Eppure, ribadisce più volte Kuleba, la grande armata non è riuscita a sconfiggere l’esercito di Kyiv: «Non capisco perché tutti dimenticano il documento ufficiale diffuso da Mosca già nel dicembre 2021 in cui si richiedeva che la Nato si ritirasse dietro i confini del 1997, ovvero al di là dell’ex blocco socialista controllato dall’Unione sovietica, di cui anche la Polonia, per esempio, era parte. Putin non si fermerà in Ucraina, le sue ambizioni non si fermeranno alla Moldavia o alla Georgia, il suo piano espansionista va molto più lontano». La lentezza delle forniture militari europee e americane potrebbero pesare drasticamente sulla guerra che, secondo l’alto rappresentante dell’Ue Josep Borrell, «si deciderà questa estate». Kuleba parla di numeri, risponde in qualche modo a chi sostiene che la battaglia ucraina sia persa e che il costo degli aiuti pesa troppo sui singoli Stati alleati: «Il modo più efficace per evitare che i Paesi dell’Europa centrale si trovino a combattere i russi sul proprio territorio è aiutarci a battere Mosca in Ucraina. È un mero calcolo matematico: qualsiasi sia il costo degli aiuti all’Ucraina oggi, il prezzo di dover combattere voi una guerra è molto più alto.
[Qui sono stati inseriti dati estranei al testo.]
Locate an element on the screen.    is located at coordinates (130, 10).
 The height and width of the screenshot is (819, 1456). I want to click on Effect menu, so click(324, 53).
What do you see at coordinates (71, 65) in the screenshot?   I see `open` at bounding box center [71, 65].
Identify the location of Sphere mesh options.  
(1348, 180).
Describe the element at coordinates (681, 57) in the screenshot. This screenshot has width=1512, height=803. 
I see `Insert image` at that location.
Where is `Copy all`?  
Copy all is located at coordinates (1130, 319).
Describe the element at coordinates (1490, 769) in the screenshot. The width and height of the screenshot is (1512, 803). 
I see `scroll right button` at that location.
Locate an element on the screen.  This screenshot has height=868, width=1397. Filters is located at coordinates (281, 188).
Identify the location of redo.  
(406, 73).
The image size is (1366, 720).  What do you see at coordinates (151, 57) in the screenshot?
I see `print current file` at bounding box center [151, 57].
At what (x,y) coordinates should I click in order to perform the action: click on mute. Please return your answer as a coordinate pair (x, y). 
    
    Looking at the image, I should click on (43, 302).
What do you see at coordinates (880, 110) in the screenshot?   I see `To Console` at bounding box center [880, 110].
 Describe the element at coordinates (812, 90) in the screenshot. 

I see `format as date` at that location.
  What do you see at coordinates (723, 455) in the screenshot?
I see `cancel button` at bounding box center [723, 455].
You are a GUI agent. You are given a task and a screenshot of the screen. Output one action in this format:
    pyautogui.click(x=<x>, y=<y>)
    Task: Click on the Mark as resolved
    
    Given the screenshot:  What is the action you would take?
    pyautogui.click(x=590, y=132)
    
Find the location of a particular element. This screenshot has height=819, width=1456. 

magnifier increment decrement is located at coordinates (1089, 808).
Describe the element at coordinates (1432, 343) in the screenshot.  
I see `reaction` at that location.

Quindi, quando Putin dice che il crollo dell’Unione Sovietica è stata la peggiore catastrofe del XX secolo, non è difficile capire che ambizioni ha».
In attesa di conoscere la data esatta del Forum per la Pace in Svizzera, continuano i contatti bilaterali: «Con la Cina, per esempio – dice Kuleba – che potrebbe rivestire un ruolo fondamentale per far finire la guerra in virtù della speciale relazioni con la Russia». L’elefante nella stanza, l’ago della bilancia apparentemente immobile: tra i primi atti di Vladimir Putin dopo la rielezione alla guida della Russia per altri sei anni, vi sarà la conferma al massimo livello dell’asse strategico con la Cina attraverso una visita a Pechino in programma in maggio.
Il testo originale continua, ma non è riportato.